Arte y Cultura
Granada, Nicaragua
Por Augusto Cermeño
Gioconda Belli, recoge en este poema, una de las más hermosas muestras del milagro de la creación, la relación de dos seres humanos: uno que lleva por meses la carga bendita, la divina criatura de Dios y el otro: esa preciosa criatura del creador del universo.
Resulta una especie de testimonio de algo único, que trae consigo el dolor y el amor juntos, algo que tan meticulosamente describe la poeta Belli y deja en todo ser humano que la escuchó, ese sentimiento especial, de ser uno y otro a la vez. A continuación el poema:
El recuerdo, en la noche de Managua
La brisa moviendo las hojas de los mangos,
Las paredes verdes del hospital;
El doctor Abaunza sentado en una mecedora,
Con su impecable bata blanca almidonada y sus gruesos bigotes.
Me bastaba verle las manos para sentirme segura.
Yo en la cama, oyendo las voces de tus abuelos, a lo lejos, desde el mundo donde solo existíamos tu cuerpo, mi cuerpo y las leyes de la creación, separándonos.
19 años tenía tu madre, tan jovencita, dijo la enfermera;
Mientras yo me sentía antigua,
No hay momento de más sabiduría que el parto, el rito milenario de la especie, hace una a todas las mujeres.
Cada uno de mis músculos sabía su oficio.
Sordamente hacía su labor, los huesos, se habrían los pasajes. Cada dolor partía la carne y era soportable tan solo por la promesa final: el rostro pequeño, al otro lado del túnel; el abrazo, al final de la carrera.

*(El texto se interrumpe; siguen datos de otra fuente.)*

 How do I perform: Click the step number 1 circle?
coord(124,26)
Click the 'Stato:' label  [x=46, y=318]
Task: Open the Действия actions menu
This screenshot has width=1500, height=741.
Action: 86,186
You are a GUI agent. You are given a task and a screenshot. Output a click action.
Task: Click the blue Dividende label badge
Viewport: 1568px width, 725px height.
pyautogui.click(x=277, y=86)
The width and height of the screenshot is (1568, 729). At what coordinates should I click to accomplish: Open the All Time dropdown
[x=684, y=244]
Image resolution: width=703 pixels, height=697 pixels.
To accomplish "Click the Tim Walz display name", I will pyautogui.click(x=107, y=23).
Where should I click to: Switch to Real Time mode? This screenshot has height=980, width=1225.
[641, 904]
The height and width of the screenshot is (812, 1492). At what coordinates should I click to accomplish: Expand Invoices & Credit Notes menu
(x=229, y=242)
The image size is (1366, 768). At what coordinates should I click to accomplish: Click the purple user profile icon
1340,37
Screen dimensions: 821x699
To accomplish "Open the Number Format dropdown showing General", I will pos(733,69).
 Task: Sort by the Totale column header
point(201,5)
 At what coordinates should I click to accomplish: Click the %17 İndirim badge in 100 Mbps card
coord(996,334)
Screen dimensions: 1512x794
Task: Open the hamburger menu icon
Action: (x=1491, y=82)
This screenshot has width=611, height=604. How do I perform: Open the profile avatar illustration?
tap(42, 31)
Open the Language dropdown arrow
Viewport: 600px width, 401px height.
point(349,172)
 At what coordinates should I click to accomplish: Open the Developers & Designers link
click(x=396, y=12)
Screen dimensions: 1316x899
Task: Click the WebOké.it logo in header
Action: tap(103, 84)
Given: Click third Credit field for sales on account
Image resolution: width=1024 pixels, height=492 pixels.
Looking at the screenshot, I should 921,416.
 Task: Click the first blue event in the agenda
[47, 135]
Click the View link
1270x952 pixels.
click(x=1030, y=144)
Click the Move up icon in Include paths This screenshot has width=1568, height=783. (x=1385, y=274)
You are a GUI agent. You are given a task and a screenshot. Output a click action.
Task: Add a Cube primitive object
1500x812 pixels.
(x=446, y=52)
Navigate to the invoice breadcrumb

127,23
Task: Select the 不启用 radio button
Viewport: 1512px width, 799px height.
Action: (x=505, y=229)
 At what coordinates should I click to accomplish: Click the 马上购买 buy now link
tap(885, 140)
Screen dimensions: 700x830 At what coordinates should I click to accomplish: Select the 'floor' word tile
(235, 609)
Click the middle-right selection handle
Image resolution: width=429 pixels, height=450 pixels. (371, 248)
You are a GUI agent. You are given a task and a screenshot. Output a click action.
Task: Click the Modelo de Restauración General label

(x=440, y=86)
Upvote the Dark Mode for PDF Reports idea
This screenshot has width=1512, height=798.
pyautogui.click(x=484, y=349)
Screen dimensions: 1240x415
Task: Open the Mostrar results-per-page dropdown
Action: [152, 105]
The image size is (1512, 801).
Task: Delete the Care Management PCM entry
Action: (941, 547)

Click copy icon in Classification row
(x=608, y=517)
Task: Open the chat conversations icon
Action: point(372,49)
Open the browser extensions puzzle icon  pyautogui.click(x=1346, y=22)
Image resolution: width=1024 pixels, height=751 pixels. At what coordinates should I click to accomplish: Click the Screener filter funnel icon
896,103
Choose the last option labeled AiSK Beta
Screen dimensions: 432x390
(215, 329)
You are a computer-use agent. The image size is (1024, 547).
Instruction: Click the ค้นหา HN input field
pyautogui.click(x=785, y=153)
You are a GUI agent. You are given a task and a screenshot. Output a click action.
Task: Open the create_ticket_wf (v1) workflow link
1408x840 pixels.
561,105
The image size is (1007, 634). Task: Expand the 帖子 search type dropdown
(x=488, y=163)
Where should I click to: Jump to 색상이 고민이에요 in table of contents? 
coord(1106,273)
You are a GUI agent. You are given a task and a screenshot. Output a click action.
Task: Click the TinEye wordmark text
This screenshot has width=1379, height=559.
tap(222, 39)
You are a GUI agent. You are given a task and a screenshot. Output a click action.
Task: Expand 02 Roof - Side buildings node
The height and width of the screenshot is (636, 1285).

Fueron doce horas de arduo trabajo: mi cuerpo empujándote hacia el mundo, tu cabeza, abriéndose paso hacia la madrugada.
Eran las dos de la mañana cuando me pasaron a la camilla, a través de corredores oscuros, láminas cuadradas en el techo, luces de neón pálidas, entramos a la sala de operaciones.
Por fin, la bendita anestesia.
Ya sin dolor, tuve que contener la risa. El ayudante del médico, bajito, subió un par de gradas, me apretaba la barriga: empuja, empuja, ya viene, ya viene, hasta que llegaste;
hasta que a distancia, te vi, cabeza abajo, cubierto de sebo y sangre, llorando.
¡Es una niña!, dijo el doctor Abaunza. Afuera, sobre el marco de la puerta de la Sala de Operaciones, en el Hospital Bautista, encendían una luz, para anunciar al padre y la familia, el sexo del recién nacido.
Pensé en la luz roja iluminándose. Hace mucho de aquello.
Pero la memoria me devuelve, minuciosa, cada detalle.
Te tuve en mis brazos, tanto tiempo. Y tu cabeza, aún blanda, tomó la forma de mi brazo.
Me espanté y lloré, creyendo haberte hecho daño. Todavía me pasa. Todavía me espanta y lloro, cuando pienso que te he causado dolor.
El parto, apenas comienza, cuando se nace.
Todavía, y quizás para siempre, estaremos pariéndonos a empujones; viajando por la vida, por la nostalgia de habernos serado. Amando la cueva oscura. El silencio fluye en lo amniótico, en la más íntima cercanía; pero también la luz, el aire, la existencia distinta, de la una y la otra. El misterio de la vida nos acerca y nos aleja.
Pero el amor es más grande que todas las contradicciones.